Getting lost. Disagreeing on which route to tackle next. Pushing through and continuing on even though you’re completely exhausted. When I took a trip to Barcelona a few weekends ago with friends, I realized that those traveling together share common moments of tension as do groups out in the wilderness. Although outdoor education programs are devoted to researching and improving group dynamics outdoors, their ideas are surprisingly useful to urban travelers.
Here are two tips from outdoor education programs that can help budding travelers lead successful expeditions:
1. Identify and agree upon common goals before setting out on your adventure.
The National Outdoor Leadership School teaches individuals how to successfully lead outdoor expeditions. The tips they offer for building a cohesive, cooperative, and successful group dynamic fall under the umbrella term “Expedition Behavior.” Expedition behavior means smiling through a dinner shift in the pouring rain and slowing down the pace for someone who is struggling, even if it means you hike a much longer day.
John Goodkin, Curriculum and Research Manager at NOLS, emphasizes one aspect of good expedition behavior in particular: supporting group goals. In his article “NOLS Expedition Behavior: From Conception to Mantra,” Gookin places contributing to “the mission and goals of the group” at the top of a long list of other points.
All adventures have a purpose, urban and rural. Even if we are unaware of our goals when we set out or if these goals turn out to be individual rather than shared, starting the discussion helps by clarifying expectations and forming a reference point for future moments of indecision.
Differences within a group of travelers can be a wonderful thing, but differences that extend to lifestyle and habitudes can ruin a trip if not communicated beforehand. That hour-long argument over what to do after dinner, for example, could dampen an otherwise fantastic night out. Some people like to get their sleep, while others prefer to dance the night away.
Tell each other these things before you leave, and come up with some common goals. Smaller goals are a way to highlight shared interests: to spend one afternoon picnicking in Park Güell or waking up early to hit the Sunday fruit market at its busiest.

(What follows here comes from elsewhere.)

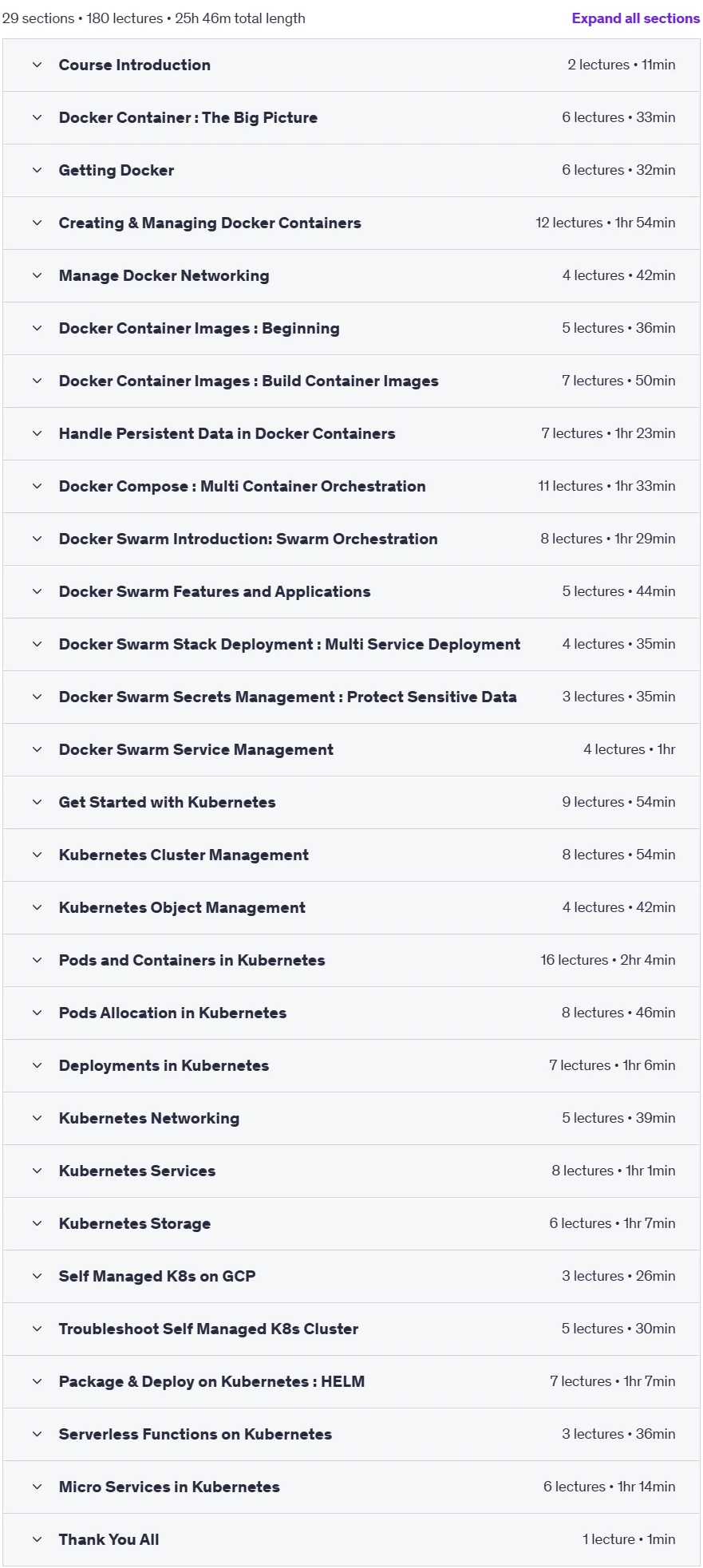The width and height of the screenshot is (703, 1568).
Task: Click chevron beside Docker Swarm Service Management
Action: [37, 749]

Expressing and agreeing upon a tangible purpose will often kick-start your adventure.
2. Take care of your own needs first.
Unfortunately, no matter how solid your group goals are, needing to use the restroom throughout an hour long tour will ruin your experience of the Sagrada Familia. It makes no difference how beautiful or exotic your travel destination is or how well (or poorly) you speak the local language. Taking care of yourself first is sometimes more difficult to accomplish than planning ahead for a trip.
Looking after your own needs in an urban setting is like watching out for blisters on a hike through the woods. The key is prevention.
Tod Schimelpfenig, co-author of the National Outdoor Leadership School’s book on Wilderness Medicine, addresses blisters as “a leadership challenge before they are a medical problem.”
He writes, “Blisters don’t happen without warning. As soon as you feel irritation or pain, stop. We’ve all probably used the excuse that we didn’t want to delay the group…Unfortunately by the time we stop, the hot spot may be a blister, and a small problem has become a challenge to manage. It’s good expedition behavior to speak up and ask for time to care for your feet.”
Small, personal problems can grow into group problems if unaddressed. For example, if you notice you’re running low on cash, tell your friends to keep an eye out for the next ATM rather than waiting until you split the bill at dinner and have to ask someone else to cover.
Good expedition behavior holds for urban settings as well. Be aware of how you’re doing and speak up when you need something.
With those two tips in mind, it’s time to go exploring!